• **Work required**:
Your task is to repeat the entries below exactly and to leave their images out.

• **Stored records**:
______

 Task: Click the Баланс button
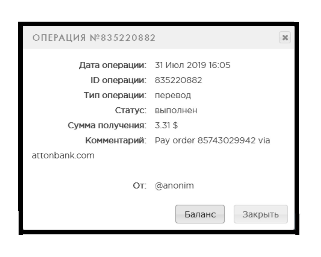tap(200, 214)
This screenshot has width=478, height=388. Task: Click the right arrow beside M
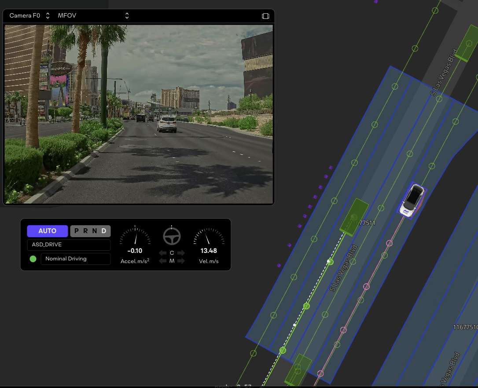181,261
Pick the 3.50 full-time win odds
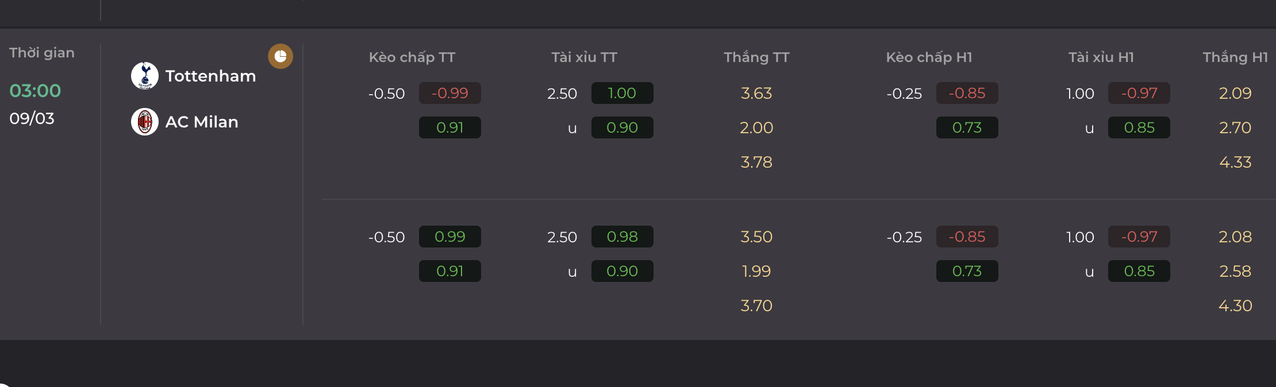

______

• **Output**:
 Task: Click the Баланс button
tap(200, 214)
This screenshot has width=478, height=388. Task: Click the right arrow beside M
181,261
Pick the 3.50 full-time win odds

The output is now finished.